It claimed one of the divisions he was in charge of, the residential business unit, did not make an operating profit from March 2012 to August 2013, and so there was no profit growth on which to calculate the bonus. The unit had made a more than $1 million loss, Compass said.
In a series of email exchanges between company bosses, Mr Georgetti said he was owed bonuses of 25 per cent of his remuneration package, which were "not discretionary and payment of them shouldn't be affected by the business' current financial pressure". Bonus payments had previously been paid out in non-profit-making years, he said.
In its determination, the ERA said Mr Georgetti had a "contractual right" to a bonus worth up to $60,000 a year and, with the exception of targets, there were no terms or conditions attached to those bonus payments.
"Specifically, there is no reference to a bonus not being payable in the absence of a profit," the ERA said.
It also noted Compass had paid him in negative growth periods based on his own calculations in the past.
Compass was ordered to pay $16,327.22 in unpaid bonus payments.
Employment law specialist Susan Hornsby-Geluk said it was a lesson for companies to have tight contracts and clear guidelines for bonuses.
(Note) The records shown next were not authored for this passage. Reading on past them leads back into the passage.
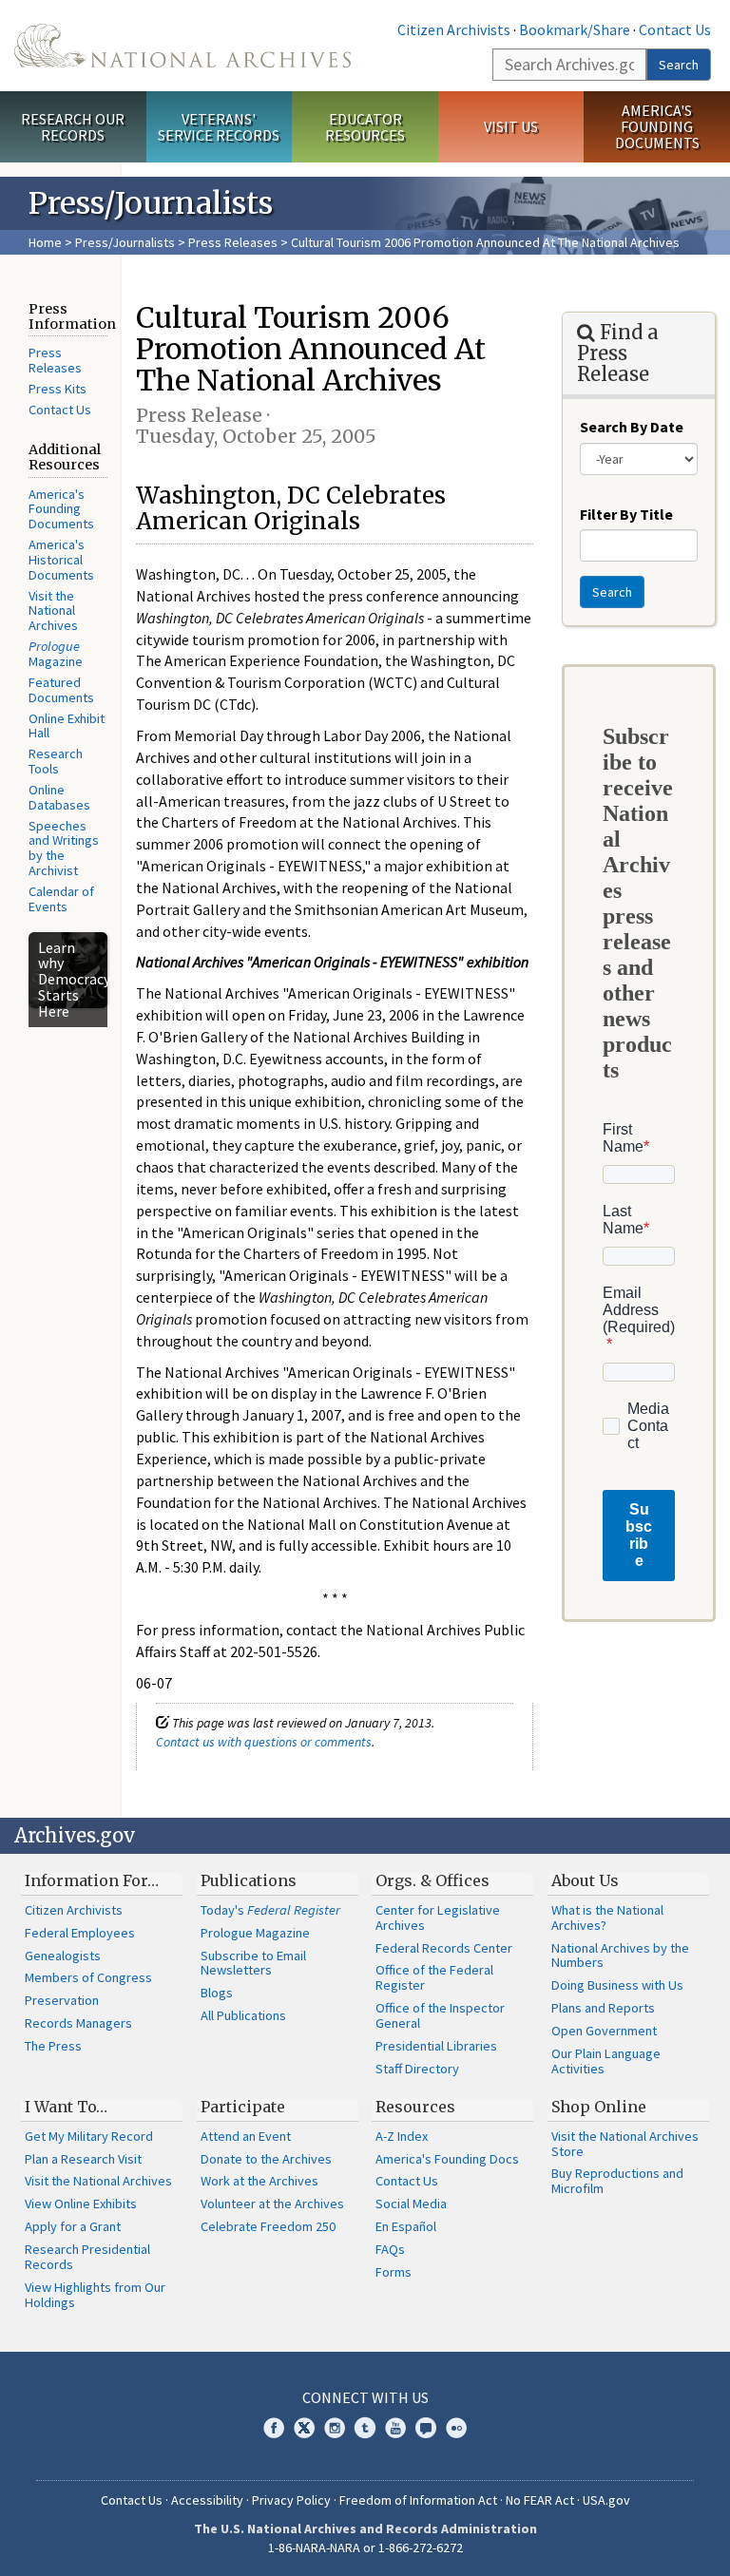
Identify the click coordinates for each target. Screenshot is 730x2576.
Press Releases (233, 242)
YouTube (395, 2427)
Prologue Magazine (255, 1932)
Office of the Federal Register (434, 1977)
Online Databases (59, 797)
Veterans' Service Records (218, 126)
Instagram (334, 2427)
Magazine (56, 654)
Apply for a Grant (73, 2226)
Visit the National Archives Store (625, 2144)
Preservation (62, 2000)
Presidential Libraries (436, 2045)
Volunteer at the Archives (272, 2203)
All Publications (243, 2015)
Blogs (217, 1992)
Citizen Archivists (453, 29)
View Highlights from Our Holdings (95, 2295)
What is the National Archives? (607, 1917)
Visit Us (511, 126)
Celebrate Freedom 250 (268, 2226)
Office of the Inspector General (440, 2015)
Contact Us (675, 29)
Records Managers (78, 2023)
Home (45, 242)
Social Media (411, 2203)
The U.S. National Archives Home (182, 45)
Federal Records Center (443, 1947)
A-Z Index (401, 2136)
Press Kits (57, 388)
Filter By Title (626, 514)
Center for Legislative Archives (437, 1917)
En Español (405, 2226)
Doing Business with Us (617, 1985)
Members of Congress (88, 1977)
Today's (270, 1909)
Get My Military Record (89, 2136)
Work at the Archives (259, 2180)
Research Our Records (73, 126)
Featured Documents (61, 690)
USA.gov (606, 2500)
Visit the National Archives (53, 611)
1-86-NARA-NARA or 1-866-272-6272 (365, 2547)
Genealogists (63, 1955)
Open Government (604, 2030)
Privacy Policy (291, 2500)
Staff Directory (417, 2068)
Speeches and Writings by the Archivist (64, 848)
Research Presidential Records (87, 2257)
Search (679, 64)
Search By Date (631, 426)
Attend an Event (246, 2136)
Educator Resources (365, 126)
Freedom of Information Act (418, 2500)
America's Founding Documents (657, 126)
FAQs (390, 2249)
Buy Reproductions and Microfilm (617, 2181)
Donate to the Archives (266, 2158)
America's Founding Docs (447, 2158)
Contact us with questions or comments (264, 1741)
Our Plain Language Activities (606, 2061)
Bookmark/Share (574, 29)
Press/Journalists (125, 242)
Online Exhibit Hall (67, 726)
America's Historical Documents (61, 559)
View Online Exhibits (81, 2203)
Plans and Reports (603, 2007)
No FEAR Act (540, 2500)
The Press (53, 2045)
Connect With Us (365, 2397)
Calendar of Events (61, 899)
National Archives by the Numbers (620, 1955)
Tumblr (365, 2427)
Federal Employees (80, 1932)
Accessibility (207, 2500)
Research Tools (56, 761)
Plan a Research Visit (83, 2158)
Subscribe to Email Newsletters (253, 1963)
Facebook (273, 2427)
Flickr (456, 2427)
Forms (393, 2271)
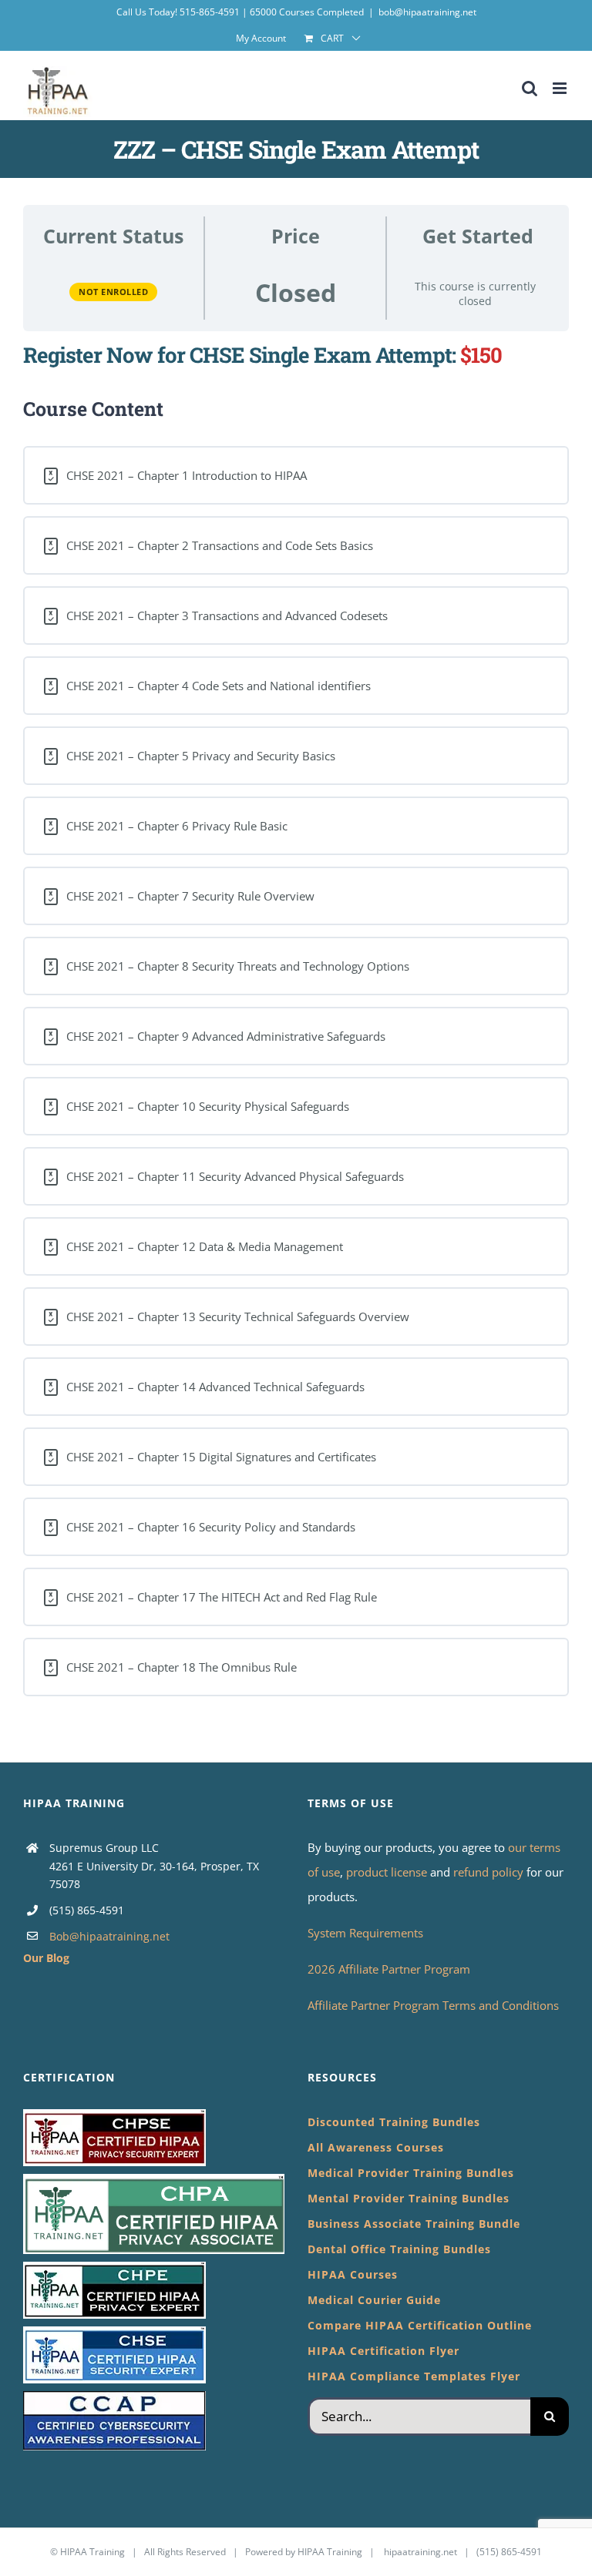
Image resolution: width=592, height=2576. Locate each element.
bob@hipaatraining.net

"I've seen a number of contracts where the employer says the bonus will be discretionary but then doesn't actually specify the criteria on which that discretion has to be exercised," she said.
"So if the company does wish to put some absolute criteria, such as company profitability, that needs to be spelled out in the contract."
Contractual entitlements to bonus payments bound employers to be reasonable and not arbitrary in how they awarded them.
"It would be lawful for the company to have said in the contract that employees are only entitled to a bonus if the company makes a profit, but the fact they obviously didn't do that means they can't then just arbitrarily apply that criteria."